Conceição Matos
Jannis Kounellis
...Mas eles Conceição vão/ lamber as botas/ comer à mão/ do novo Pina Manique/ com outra lábia/ com o mesmo tique.
Era uma canção de Zeca Afonso no marcelismo. Os que a cantaram não sabiam que Conceição era Conceição Matos, hoje recordada por uma entrevista e uma notável crónica de tortura, assinada pela jornalista Maria José Oliveira. Se todo o desrespeito pelos direitos humanos é detestável a violência organizada do Estado é a mais insuportável, sobretudo quando se faz de forma encoberta, no segredo das esquadras, nos calaboços, sem outro registo que o corpo das vítimas e aquele lugar interior onde as feridas não se apagam.
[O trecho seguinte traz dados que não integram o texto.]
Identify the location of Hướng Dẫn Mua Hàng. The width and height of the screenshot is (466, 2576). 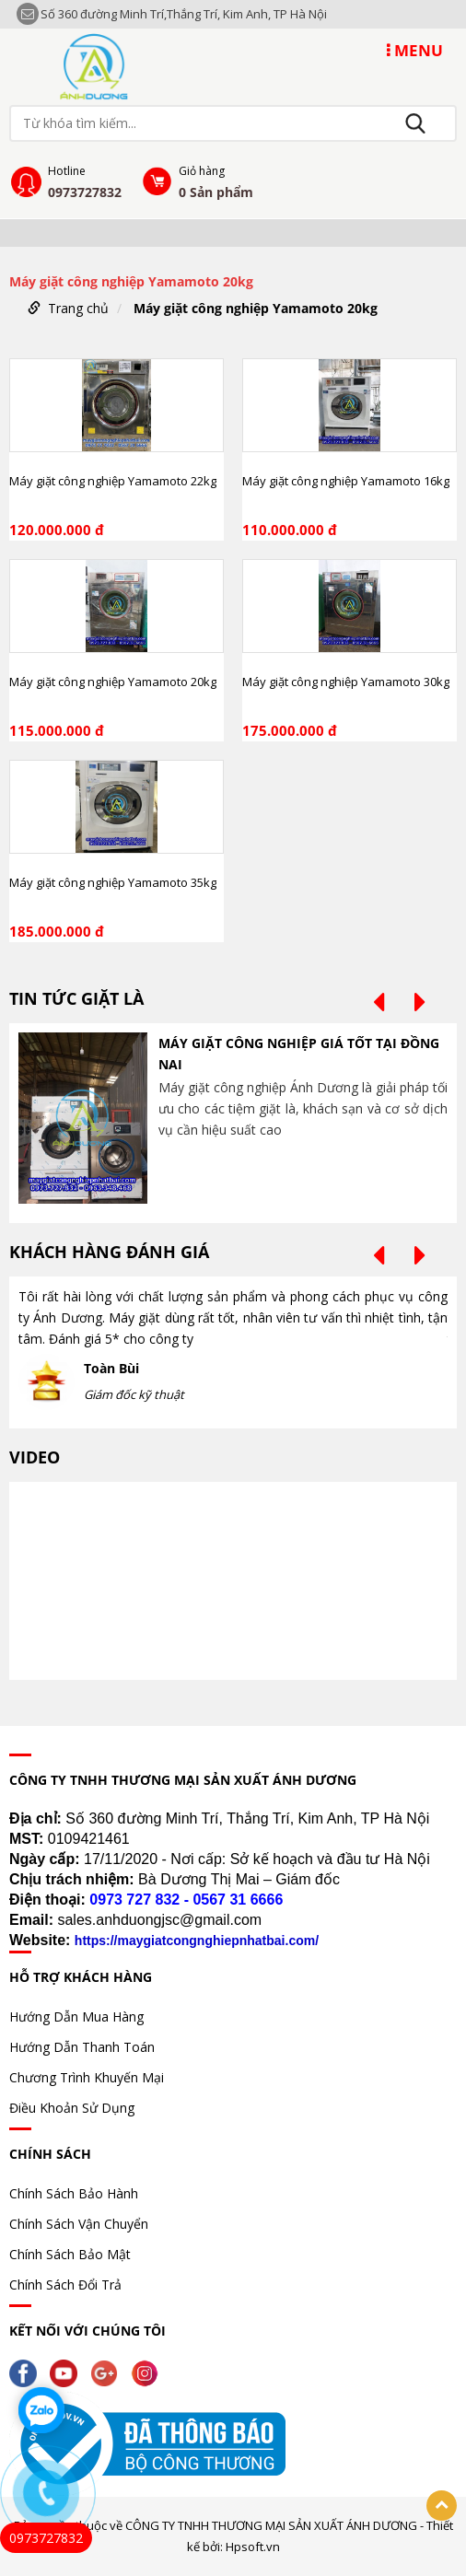
(76, 2016).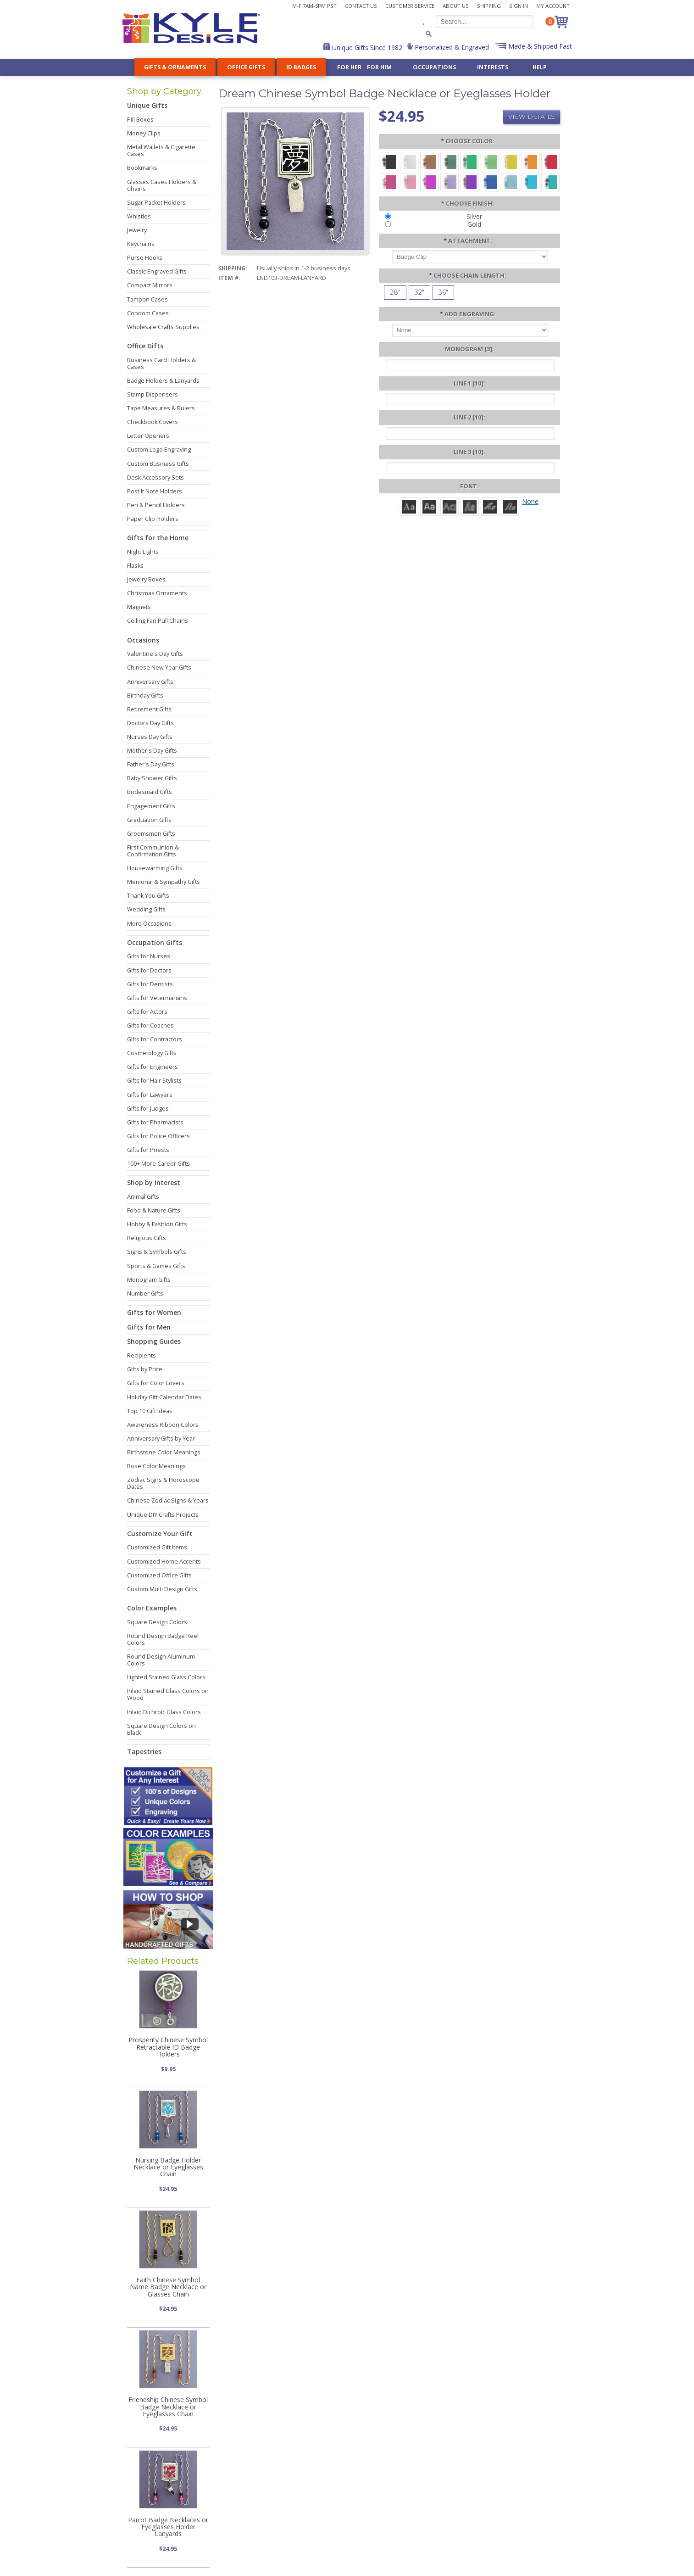 This screenshot has height=2576, width=694. What do you see at coordinates (510, 506) in the screenshot?
I see `[Victoria]` at bounding box center [510, 506].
A violência da PIDE/DGS tinha a cumplicidade do medo e do silêncio do país que fomos. Havia juízes e magistrados, professores de Direito, de Ética e de Filosofia nas Faculdades, padres e bispos nas igrejas de Portugal. Vigorava em quase toda a Europa a carta de cidadania que os vencedores da segunda guerra tinham declarado e sopravam ventos novos de Berkeley, Berlin e Paris. Mas aqui, nos dias de tortura de Conceição, e nos dias e anos que se seguiram, pesava como chumbo o silêncio e o medo. Conceição Matos tinha duas fés. Perdeu uma às mãos dos seus verdugos. A outra, quero crer que a mantém. Apesar de provavelmente à mesma hora, em cárceres que nunca foram nomeados, gente anónima ser violentada por verdugos tão repelentes como os esbirros de Caetano. Seja como for, a coragem individual de Conceição Matos é um património da nossa dignidade, da história do outro país que também somos.